By early 2013, when he robbed the Badgers, Alex had embezzled several million dollars. At the same time, he was making even larger amounts in his legitimate fees.
* * *
—
The money Alex made in the Badger case—some legitimate, some stolen—was crucial to helping him close the most significant deal of his life: buying a jewel of a property he had long coveted. Moselle, as it was called, was a huge tract of forest and farmland, swamp and timber stands, with more than two miles of frontage on the Salkehatchie River and a stately white home and a long tree-lined driveway. At 1,700 acres, the property was twice the size of Central Park.
Alex wanted to turn Moselle into his family’s homestead, much like his parents’ homestead at Almeda. But Moselle was bigger, the house was grander, and the claim to Murdaugh history went deep. Moselle was located in Islandton, a small rural community where the Murdaughs had settled after immigrating from Ireland on the eve of the American Revolution. His great-great-grandfather was buried in a family cemetery off a nearby dirt road. Alex wanted to make Moselle the centerpiece of his claim to the family legacy. But first he had to get his hands on it.
For years the property had been owned by Barrett Boulware, a lifelong shrimper who dabbled in land deals. Boulware started as a pinhooker, making lowball offers on land and timber to unsophisticated sellers, often poor Blacks, then selling the assets for a quick profit. He graduated to more sophisticated deals, buying waterfront real estate with as little money down as possible, betting he could subdivide or otherwise make it profitable before the note came due.
Alex had known Boulware all his life. Barrett’s father, a lawyer, had represented Alex’s grandfather when he was charged with bootlegging back in the 1950s. As a young lawyer himself, Alex had watched Barrett flipping properties and raking in the profits. When Barrett offered to bring him in as a partner on the land deals, Alex had jumped at the chance. Some of the deals had gone sideways, but their friendship remained intact.

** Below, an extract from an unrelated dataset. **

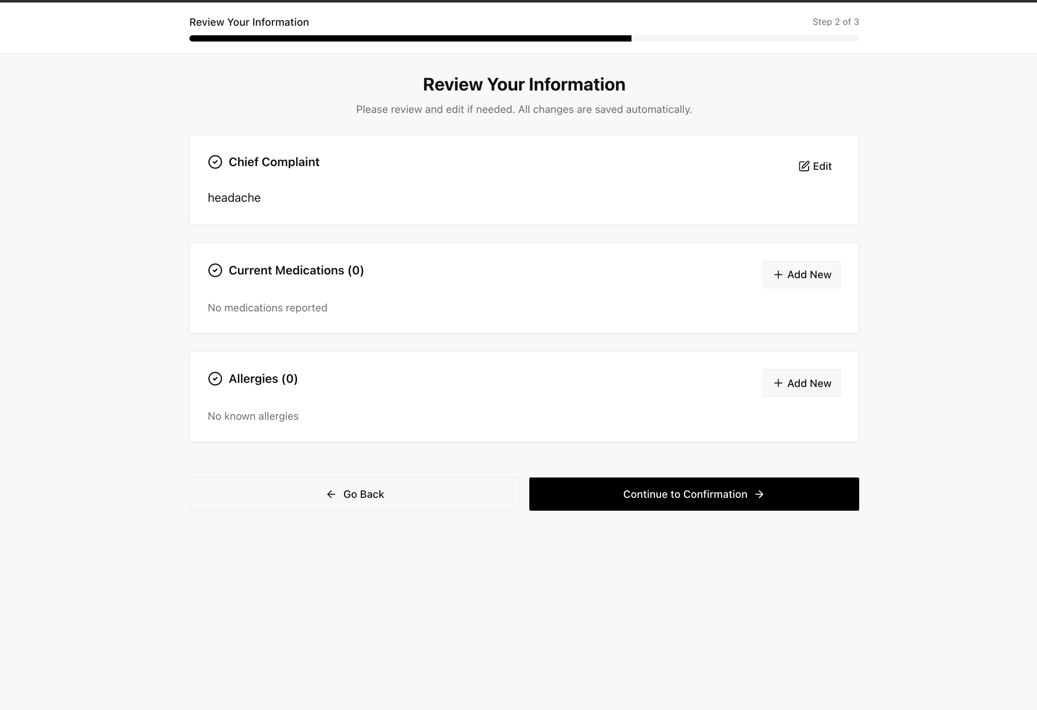Screen dimensions: 1037x710
Task: Open the Edit control for Chief Complaint
Action: (x=815, y=166)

Boulware was widely understood to be one of South Carolina’s most enterprising drug smugglers. It was not uncommon for shrimpers to be middlemen in the drug trade, with their access to open water, ability to travel from small uninhabited islands to the mainland without raising an eyebrow, and boats big enough to conceal things that need to be hidden. In the 1980s, Boulware had been charged as the kingpin of a pot smuggling ring, caught up in a federal sting investigation called Operation Jackpot, one of the earliest salvoes in the Reagan administration’s war on drugs. Boulware had been charged with conspiracy to possess and distribute seventeen tons of pot seized from one of his shrimp boats. The charges were dropped before the case went to trial when the key government witness stepped in front of a car and was killed. A few years later, when Boulware and his wife were pulled over in a traffic stop, police searched their car and found twenty-eight grams of cocaine and seven pounds of marijuana, some of it in his wife’s purse. They were convicted but did not serve time.